## Fragmento seleccionado
┄┄┄┄┄┄┄┄┄┄

No pienso echarme atrás
«La Navidad es también el tiempo que nos recuerda que la pobreza más digna es aquella que no se oculta entre sus sombras sino que emite una refulgente luz de esperanza»
¿Qué es el tiempo de Navidad? No es una campaña comercial, con su sobreabundancia de regalos, sino un tiempo para la esperanza de los débiles frente al poder devastador de los señores de este mundo. Así cuenta el relato evangélico: en la oscuridad de la noche, surgió una luz débil, apenas el resplandor de una brasa, que alarmó a los poderosos porque conculcaba el orden de la historia. La esperanza nacía en un pesebre, alejada del oropel de los palacios; en un pesebre, único refugio para quienes fueron rechazados incluso en la posada. Nuestro gran escritor abulense, José Jiménez Lozano, lo cinceló en una frase que me gusta recordar: «Algún día la debilidad retumbará en el tiempo». En cualquier caso, la clave de la escena reside en que la esperanza nació entre los excluidos, como la piedra descartada sobre la que debía sostenerse el Templo, según la tradición de los judíos. El camino de Israel era el de una fe que se enfrentaba a las divinidades y las hacía caer del panteón de los dioses. El nombre de estas falsas deidades era explotación de los esclavos, lujuria de la carne, riquezas vilmente acumuladas, mentira y deseo de poder; instintos, todos ellos, que han regido de algún modo nuestras vidas. Y que, a decir verdad, lo siguen haciendo.
Sin embargo, hay algo sobrecogedor en esa imagen de un niño acunado en el frío; un niño al que el rey desea la muerte; un niño a quien, pasados los años, matarán en la cruz tras un juicio viciado de origen que, en efecto, ha retumbado en el tiempo, resumiendo su dolor y alentando la esperanza. Una estrella en medio de esa noche fría de invierno anunciaba su nacimiento, pero también la huida a Egipto, el asesinato de los inocentes, la pasión del Gólgota e incluso la resurrección, el surgimiento del cristianismo, sus posteriores divisiones, su triunfo y sus persecuciones, que han perdurado hasta nuestros días, dos mil años más tarde.

┄┄┄┄┄┄┄┄┄┄

Extractos de un conjunto de datos
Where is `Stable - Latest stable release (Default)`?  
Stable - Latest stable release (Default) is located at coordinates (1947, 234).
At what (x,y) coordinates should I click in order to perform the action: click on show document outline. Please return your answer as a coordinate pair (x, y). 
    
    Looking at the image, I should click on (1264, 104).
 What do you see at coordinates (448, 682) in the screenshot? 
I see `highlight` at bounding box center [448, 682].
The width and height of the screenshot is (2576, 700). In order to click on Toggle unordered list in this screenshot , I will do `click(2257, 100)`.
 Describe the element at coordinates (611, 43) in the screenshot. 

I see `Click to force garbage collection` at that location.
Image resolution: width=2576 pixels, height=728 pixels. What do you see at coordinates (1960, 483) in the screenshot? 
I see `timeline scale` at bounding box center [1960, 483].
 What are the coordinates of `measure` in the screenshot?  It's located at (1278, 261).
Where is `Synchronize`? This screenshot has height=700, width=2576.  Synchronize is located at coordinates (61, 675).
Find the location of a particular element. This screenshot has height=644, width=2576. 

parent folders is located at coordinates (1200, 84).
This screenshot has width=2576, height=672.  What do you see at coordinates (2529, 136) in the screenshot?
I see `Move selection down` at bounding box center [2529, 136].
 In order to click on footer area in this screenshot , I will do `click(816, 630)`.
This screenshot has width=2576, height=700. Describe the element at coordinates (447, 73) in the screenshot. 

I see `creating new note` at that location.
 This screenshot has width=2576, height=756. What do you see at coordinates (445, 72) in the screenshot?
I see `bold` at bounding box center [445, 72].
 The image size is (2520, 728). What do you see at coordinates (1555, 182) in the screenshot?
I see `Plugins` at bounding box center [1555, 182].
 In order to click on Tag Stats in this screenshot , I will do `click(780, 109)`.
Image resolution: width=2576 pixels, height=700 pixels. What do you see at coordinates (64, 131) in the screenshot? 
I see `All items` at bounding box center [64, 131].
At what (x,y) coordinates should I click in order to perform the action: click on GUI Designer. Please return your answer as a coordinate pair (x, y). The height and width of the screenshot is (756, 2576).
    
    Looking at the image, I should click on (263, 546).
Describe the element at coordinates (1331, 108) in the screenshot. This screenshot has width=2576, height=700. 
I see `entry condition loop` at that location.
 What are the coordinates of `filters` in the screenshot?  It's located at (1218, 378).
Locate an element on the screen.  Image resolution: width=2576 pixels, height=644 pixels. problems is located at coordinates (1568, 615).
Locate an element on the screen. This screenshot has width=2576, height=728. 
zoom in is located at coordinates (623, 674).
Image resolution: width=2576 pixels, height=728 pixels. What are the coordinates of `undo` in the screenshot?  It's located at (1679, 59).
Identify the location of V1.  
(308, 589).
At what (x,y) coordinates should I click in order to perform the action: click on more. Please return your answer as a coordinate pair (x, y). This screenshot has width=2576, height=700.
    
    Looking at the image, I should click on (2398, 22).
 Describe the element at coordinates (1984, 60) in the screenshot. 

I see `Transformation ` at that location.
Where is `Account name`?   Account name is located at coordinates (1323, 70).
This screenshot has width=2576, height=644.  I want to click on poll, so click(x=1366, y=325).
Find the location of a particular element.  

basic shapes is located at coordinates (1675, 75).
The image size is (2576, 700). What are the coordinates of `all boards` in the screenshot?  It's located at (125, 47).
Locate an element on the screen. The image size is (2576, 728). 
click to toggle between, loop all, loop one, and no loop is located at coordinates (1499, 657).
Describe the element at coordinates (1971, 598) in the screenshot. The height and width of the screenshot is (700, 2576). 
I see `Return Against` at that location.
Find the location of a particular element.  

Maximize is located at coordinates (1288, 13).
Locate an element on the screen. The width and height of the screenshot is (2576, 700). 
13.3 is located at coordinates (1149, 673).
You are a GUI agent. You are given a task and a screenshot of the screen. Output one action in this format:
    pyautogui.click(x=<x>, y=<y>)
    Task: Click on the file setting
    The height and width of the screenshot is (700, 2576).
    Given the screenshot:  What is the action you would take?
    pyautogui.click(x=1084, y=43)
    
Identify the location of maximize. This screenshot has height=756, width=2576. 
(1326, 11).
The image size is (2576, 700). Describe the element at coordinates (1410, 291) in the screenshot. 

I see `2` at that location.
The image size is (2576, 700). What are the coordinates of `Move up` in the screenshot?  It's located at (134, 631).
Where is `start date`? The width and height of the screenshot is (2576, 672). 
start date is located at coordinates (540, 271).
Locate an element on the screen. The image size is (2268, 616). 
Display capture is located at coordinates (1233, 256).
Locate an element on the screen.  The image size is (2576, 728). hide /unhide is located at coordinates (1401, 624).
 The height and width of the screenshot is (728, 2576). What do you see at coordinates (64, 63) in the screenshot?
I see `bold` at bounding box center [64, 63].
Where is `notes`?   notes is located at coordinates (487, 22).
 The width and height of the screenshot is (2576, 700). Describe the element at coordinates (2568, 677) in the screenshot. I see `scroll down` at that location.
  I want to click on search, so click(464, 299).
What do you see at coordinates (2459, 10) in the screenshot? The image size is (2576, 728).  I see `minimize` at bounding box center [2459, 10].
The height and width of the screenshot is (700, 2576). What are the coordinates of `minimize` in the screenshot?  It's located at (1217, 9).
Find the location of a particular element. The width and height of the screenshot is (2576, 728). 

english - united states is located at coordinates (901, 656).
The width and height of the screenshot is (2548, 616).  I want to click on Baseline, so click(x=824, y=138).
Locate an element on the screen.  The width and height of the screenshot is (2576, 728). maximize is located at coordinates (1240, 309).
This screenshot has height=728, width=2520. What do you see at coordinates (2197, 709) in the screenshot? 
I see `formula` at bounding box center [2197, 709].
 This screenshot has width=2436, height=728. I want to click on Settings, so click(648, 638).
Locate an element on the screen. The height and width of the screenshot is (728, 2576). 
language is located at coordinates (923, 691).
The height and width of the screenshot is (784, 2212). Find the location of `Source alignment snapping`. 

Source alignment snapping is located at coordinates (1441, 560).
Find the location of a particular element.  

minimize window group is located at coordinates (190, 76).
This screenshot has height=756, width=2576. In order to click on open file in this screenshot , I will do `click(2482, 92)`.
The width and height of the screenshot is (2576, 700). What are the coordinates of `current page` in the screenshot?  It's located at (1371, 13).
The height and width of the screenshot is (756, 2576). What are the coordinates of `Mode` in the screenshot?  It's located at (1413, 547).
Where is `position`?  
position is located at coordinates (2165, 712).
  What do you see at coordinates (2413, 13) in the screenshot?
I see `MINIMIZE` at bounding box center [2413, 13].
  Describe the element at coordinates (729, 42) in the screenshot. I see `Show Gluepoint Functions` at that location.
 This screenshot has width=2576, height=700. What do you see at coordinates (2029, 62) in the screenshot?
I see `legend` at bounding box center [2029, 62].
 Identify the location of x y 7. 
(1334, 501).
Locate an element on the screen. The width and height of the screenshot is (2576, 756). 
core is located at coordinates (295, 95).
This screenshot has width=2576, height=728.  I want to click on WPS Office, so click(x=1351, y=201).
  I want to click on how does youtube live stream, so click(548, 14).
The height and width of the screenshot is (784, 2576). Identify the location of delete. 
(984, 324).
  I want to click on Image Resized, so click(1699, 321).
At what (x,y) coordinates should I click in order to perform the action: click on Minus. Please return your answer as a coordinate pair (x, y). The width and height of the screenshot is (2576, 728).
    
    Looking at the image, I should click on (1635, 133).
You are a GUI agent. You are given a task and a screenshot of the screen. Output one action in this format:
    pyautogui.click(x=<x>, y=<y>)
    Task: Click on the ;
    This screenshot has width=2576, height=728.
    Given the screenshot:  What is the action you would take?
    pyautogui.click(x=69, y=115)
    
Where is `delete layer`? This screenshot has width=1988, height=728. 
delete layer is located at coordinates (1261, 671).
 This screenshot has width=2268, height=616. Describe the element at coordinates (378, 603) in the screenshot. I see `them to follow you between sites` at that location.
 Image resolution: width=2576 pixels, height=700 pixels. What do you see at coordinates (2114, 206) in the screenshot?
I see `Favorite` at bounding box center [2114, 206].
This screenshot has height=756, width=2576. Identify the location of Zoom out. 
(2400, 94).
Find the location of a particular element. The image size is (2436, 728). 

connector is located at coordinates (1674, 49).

┄┄┄┄┄┄┄┄┄┄

## Tareas propuestas
1. Indica si cada afirmación concuerda con el fragmento, respondiendo sí o no y citando literalmente las palabras que lo deciden: (a) La Navidad es, ante todo, una campaña comercial. (b) La esperanza nació en un pesebre. (c) La frase «Algún día la debilidad retumbará en el tiempo» se atribuye a José Jiménez Lozano.
2. Extrae del fragmento, sin cambiar nada, todo el pasaje que va desde "Sin embargo, hay" hasta "años más tarde.", ambos incluidos.
Los datos no tienen relación alguna con el fragmento.

## Respuestas
1.
(a) No: «No es una campaña comercial, con su sobreabundancia de regalos, sino un tiempo para la esperanza de los débiles frente al poder devastador de los señores de este mundo».
(b) Sí: «La esperanza nacía en un pesebre, alejada del oropel de los palacios».
(c) Sí: «Nuestro gran escritor abulense, José Jiménez Lozano, lo cinceló en una frase que me gusta recordar: «Algún día la debilidad retumbará en el tiempo»».

2.
Sin embargo, hay algo sobrecogedor en esa imagen de un niño acunado en el frío; un niño al que el rey desea la muerte; un niño a quien, pasados los años, matarán en la cruz tras un juicio viciado de origen que, en efecto, ha retumbado en el tiempo, resumiendo su dolor y alentando la esperanza. Una estrella en medio de esa noche fría de invierno anunciaba su nacimiento, pero también la huida a Egipto, el asesinato de los inocentes, la pasión del Gólgota e incluso la resurrección, el surgimiento del cristianismo, sus posteriores divisiones, su triunfo y sus persecuciones, que han perdurado hasta nuestros días, dos mil años más tarde.